= Dataset entries =
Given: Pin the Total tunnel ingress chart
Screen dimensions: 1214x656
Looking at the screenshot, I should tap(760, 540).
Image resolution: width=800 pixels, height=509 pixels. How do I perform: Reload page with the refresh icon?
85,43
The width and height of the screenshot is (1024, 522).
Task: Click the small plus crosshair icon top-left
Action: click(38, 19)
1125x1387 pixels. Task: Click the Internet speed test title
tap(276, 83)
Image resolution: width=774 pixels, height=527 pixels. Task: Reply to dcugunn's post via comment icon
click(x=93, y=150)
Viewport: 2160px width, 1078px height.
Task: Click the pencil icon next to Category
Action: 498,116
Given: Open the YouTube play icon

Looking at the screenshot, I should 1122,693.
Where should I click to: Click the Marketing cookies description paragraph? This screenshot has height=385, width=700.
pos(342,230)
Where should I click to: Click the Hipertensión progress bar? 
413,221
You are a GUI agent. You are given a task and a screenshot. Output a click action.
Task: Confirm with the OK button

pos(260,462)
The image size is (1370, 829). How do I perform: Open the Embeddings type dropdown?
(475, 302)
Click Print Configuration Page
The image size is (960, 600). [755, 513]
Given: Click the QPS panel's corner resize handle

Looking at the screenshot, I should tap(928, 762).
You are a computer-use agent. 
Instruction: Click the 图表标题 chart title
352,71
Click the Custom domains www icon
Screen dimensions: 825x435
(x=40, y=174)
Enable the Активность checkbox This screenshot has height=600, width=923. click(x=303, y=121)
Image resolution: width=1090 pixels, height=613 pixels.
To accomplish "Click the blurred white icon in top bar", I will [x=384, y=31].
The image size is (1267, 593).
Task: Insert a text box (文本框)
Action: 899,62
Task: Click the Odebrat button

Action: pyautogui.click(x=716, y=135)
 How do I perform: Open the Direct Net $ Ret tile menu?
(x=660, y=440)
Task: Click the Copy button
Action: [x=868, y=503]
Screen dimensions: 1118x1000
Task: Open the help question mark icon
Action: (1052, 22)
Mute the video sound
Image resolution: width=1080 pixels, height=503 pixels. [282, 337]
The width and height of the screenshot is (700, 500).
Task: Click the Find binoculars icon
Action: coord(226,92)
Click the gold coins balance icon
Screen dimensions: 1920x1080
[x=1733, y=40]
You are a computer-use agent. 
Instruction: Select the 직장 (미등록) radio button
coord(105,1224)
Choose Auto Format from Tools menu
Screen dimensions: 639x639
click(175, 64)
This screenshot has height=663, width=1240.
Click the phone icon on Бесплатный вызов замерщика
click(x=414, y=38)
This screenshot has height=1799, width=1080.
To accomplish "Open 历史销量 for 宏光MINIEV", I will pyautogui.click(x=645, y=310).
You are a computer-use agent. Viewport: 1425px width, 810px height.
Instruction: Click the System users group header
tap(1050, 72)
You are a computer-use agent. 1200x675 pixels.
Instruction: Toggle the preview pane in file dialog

= Exercise goal =
Say how many lines above include "computer", please, and nothing else.

= Output of the exercise =
4